Matthias Welge, Invensity GmbH

IT-DIRECTOR: Herr Welge, warum ist ein umfassendes Projektmanagement in der Medizintechnikbranche so wichtig?
M. Welge:
Produktentwicklungsprojekte sind für ein Unternehmen nur dann plan- und steuerbar, wenn alle Projekte nach einem individuell an das Unternehmen angepassten Standard durchgeführt werden. Dieser PM-Standard muss den gesamten Projektlebenszyklus abdecken – vor allem auch die oft vernachlässigte Projektstart- und Projektabschlussphase. Fehlen Vorgaben zum PM, wird der Erfolg dem Zufall oder dem Können eines Projektleiters überlassen.

IT-DIRECTOR: Worauf sollten Unternehmen bei der Software-Auswahl achten?
M. Welge:
Unternehmen sollten entweder das gesamte PM in einer umfassenden PM-Software abbilden oder auf eine durchgängige Toolkette über alle Projektphasen achten. Eine durchgängige Toolkette verringert den Aufwand und schafft Transparenz.

IT-DIRECTOR: Was sind die Herausforderungen bei der Einführung einer entsprechenden Softwarelösung?
M. Welge:
Die Einführung einer Softwarelösung erzeugt bei vielen Teammitgliedern erst einmal Ablehnung.
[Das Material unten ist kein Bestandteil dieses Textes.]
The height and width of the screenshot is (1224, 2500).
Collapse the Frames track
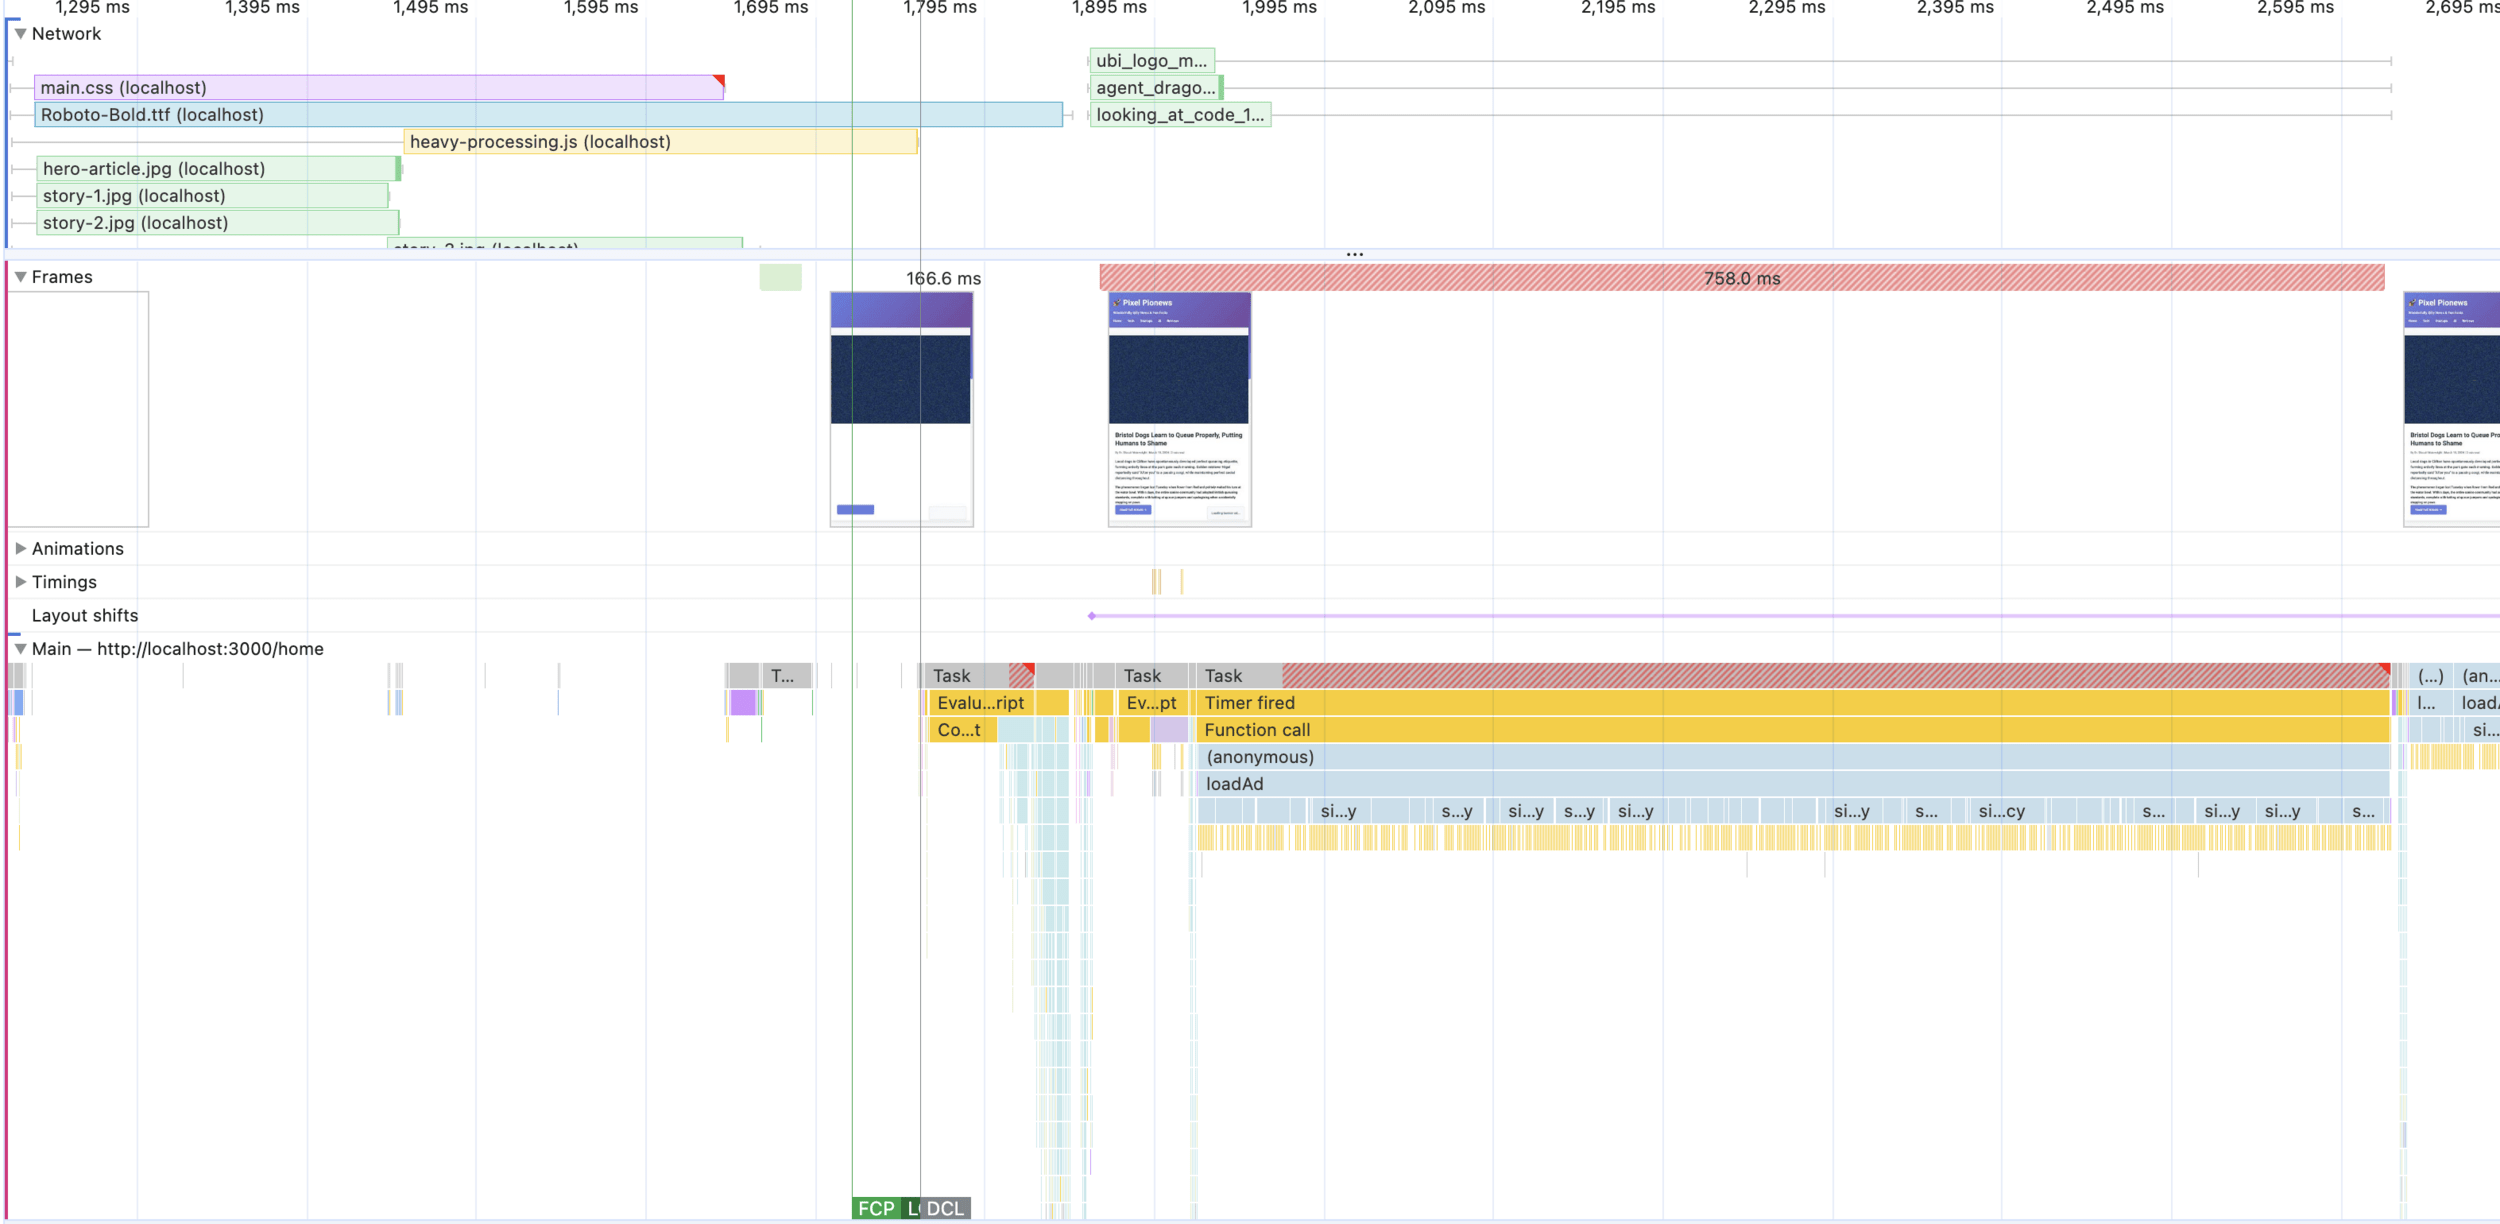coord(20,277)
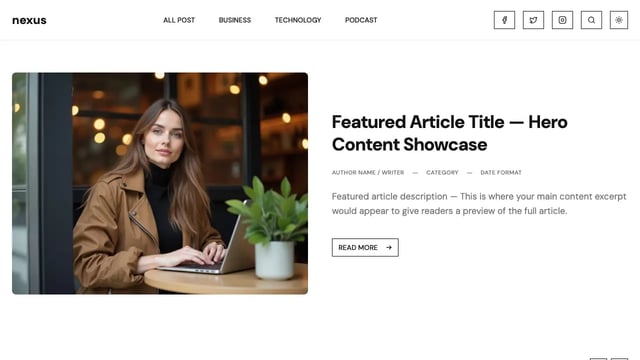The width and height of the screenshot is (640, 360).
Task: Go to the ALL POST menu item
Action: 179,20
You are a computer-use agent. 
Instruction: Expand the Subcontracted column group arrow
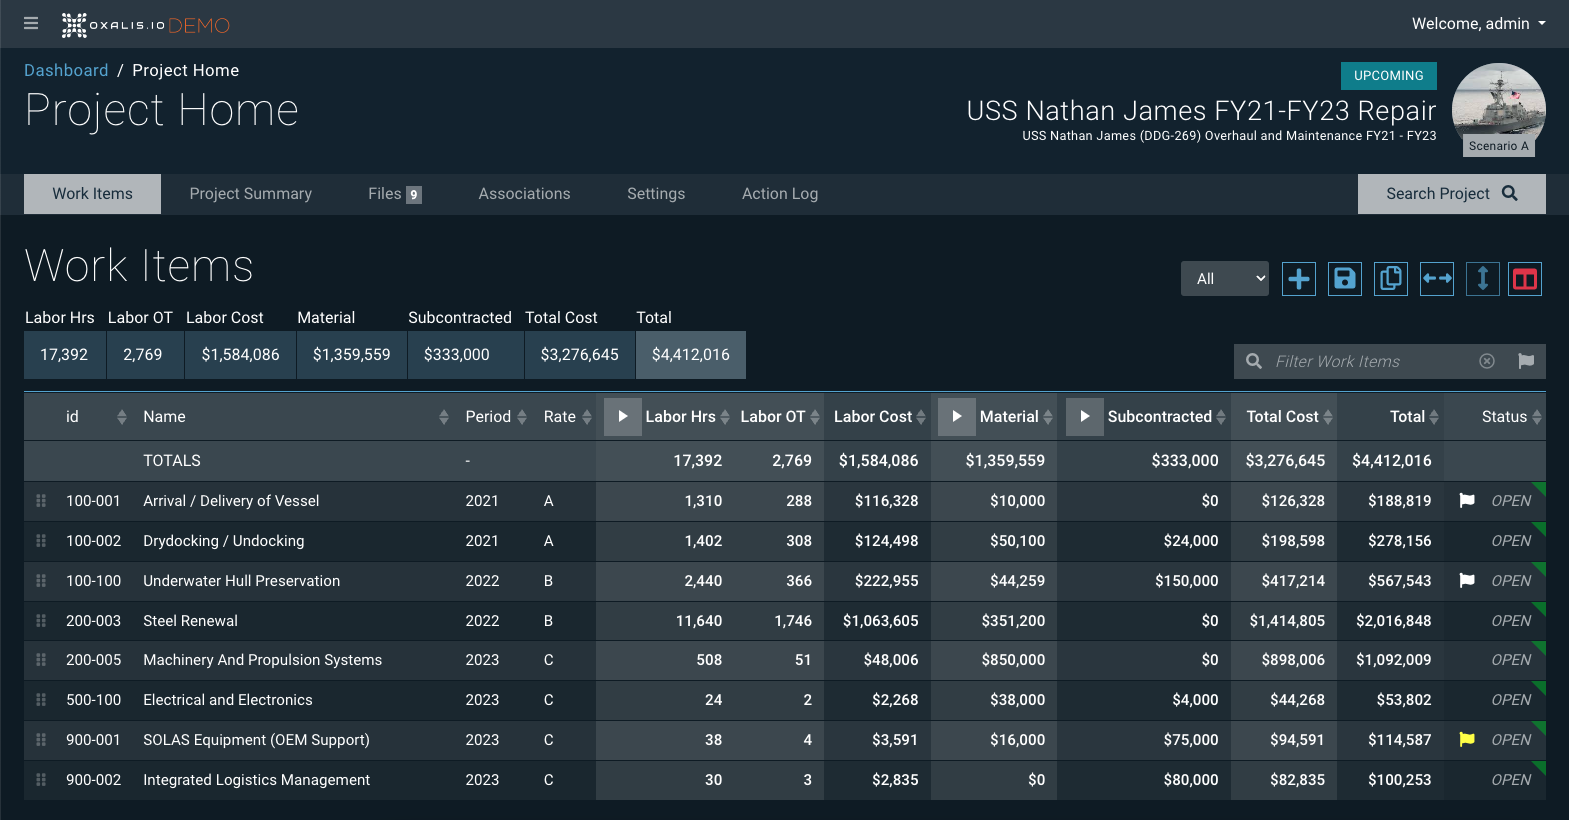[1084, 417]
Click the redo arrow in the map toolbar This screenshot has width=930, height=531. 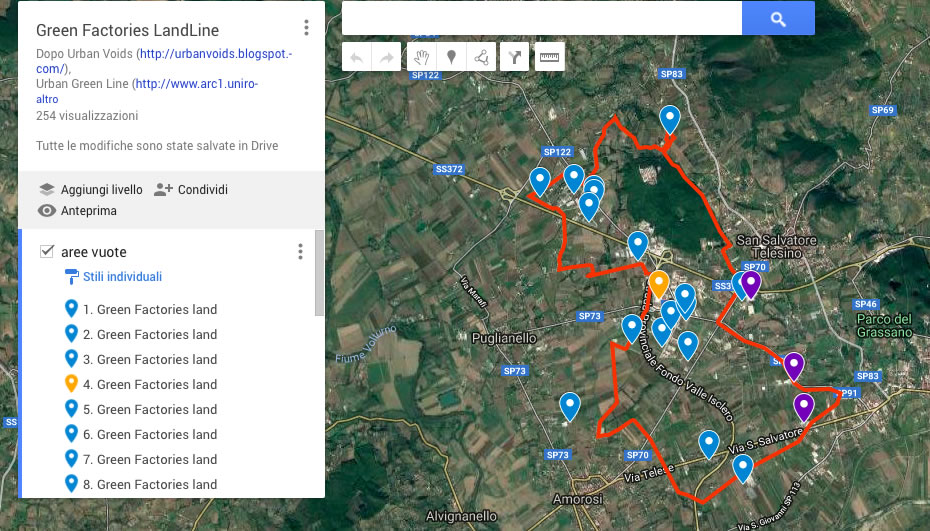[385, 57]
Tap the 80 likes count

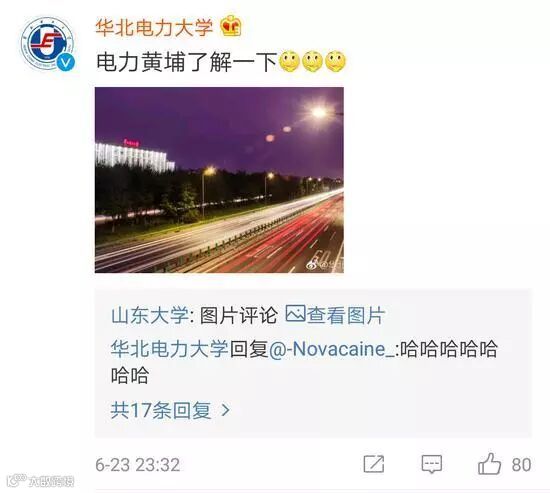521,465
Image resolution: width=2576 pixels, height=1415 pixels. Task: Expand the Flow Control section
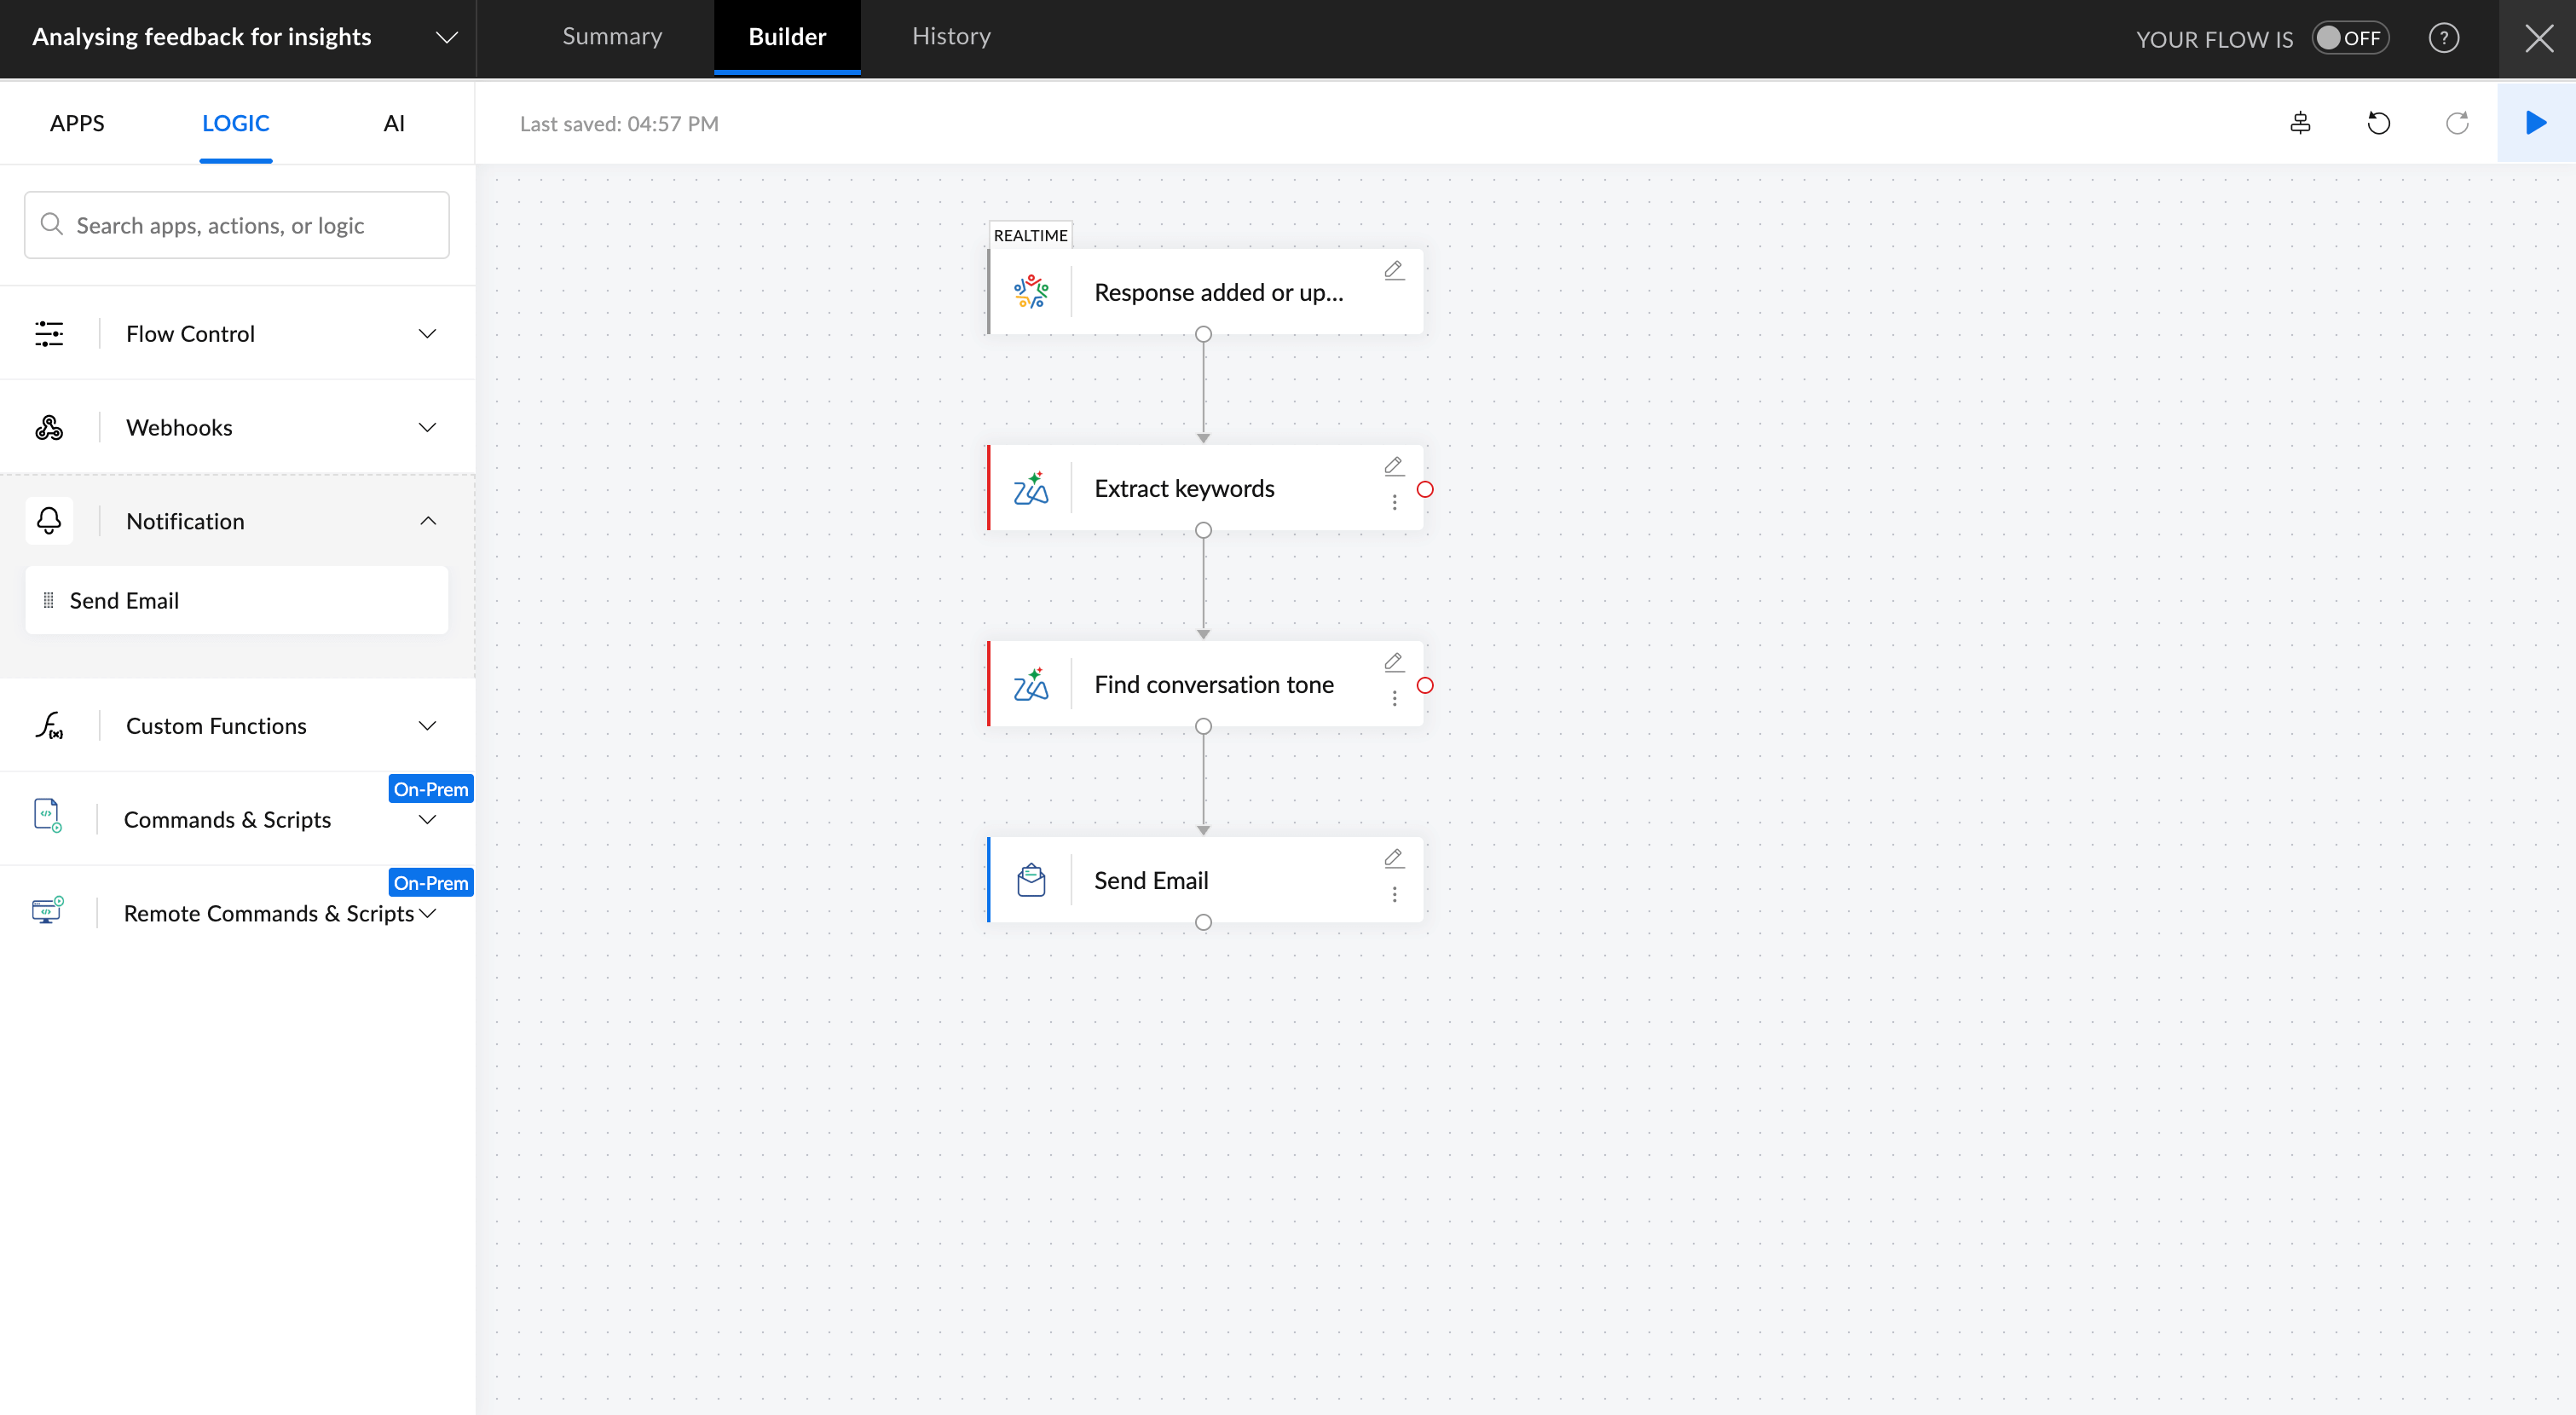(427, 333)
Dieses ist die größte Herausforderung und ihr kann nur durch Einbeziehung der Nutzer begegnet werden.

IT-DIRECTOR: Welche Rolle spielen Standards bei der PM-Einführung?
M. Welge:
Das Rad muss nicht jedes Mal neu erfunden werden, daher sollte auf das gesammelte Wissen von hunderten erfahrenen Projektmanagern zurückgegriffen werden. Diesen wertvollen Wissensschatz bieten Standards wie das „PMBOK“ oder „Prince2“ frei zugänglich. Sie können als Basis für die Entwicklung eines unternehmensspezifischen Standards dienen.

IT-DIRECTOR: Inwiefern wird die für 2014 geplante neue Medizinprodukteverordnung (Medical Device Regulation, MDR) Projekte in der Medizintechnik beeinflussen?
M. Welge:
Die neue Verordnung steigert den administrativen Aufwand und die Komplexität der Projekte. So wurde z. B. ein neues Marktzugangsverfahren entwickelt. Das sogenannte Scrutiny-Verfahren ist im Vergleich zum bisherigen Vorgehen komplexer und langwieriger. Durch die er­höhte Dauer und Komplexität kann sowohl die Time-to-Market als auch der ROI verzögert werden.

IT-DIRECTOR: Was sind häufige Gründe für das Scheitern von Großprojekten?
M. Welge:
Das Scheitern von Großprojekten ist auf drei Hauptgründe zurückzuführen: Fehlende Transparenz, unzureichende Kommunikation und kein Risikomanagement. Gerade bei Großprojekten verlieren die Projektleiter und Aufsichtsgremien vielfach den Überblick über ein Projekt. Informationen zwischen den Beteiligten müssen offen und regelmäßig fließen. Ein Verschweigen oder zurückhalten von Informationen schadet immer dem Gesamtprojekt. Ein proaktives Risikomanagement gehört zu einem Projekt dazu. Fehlt ein klares Konzept zum Umgang mit Risiken, so ist schon direkt offensichtlich, dass die verkündeten Projektziele nicht eingehalten werden können.

IT-DIRECTOR: Welche Rolle spielt hier der Faktor „Mensch“?
M. Welge:
Menschen sind in Projekten meist der größte Kostenblock oder besser gesagt die größte Investition. Die Motivation und Weiterentwicklung der Mitarbeiter ist daher auch der größte Effizienzhebel, der dem Projektleiter zur Verfügung steht.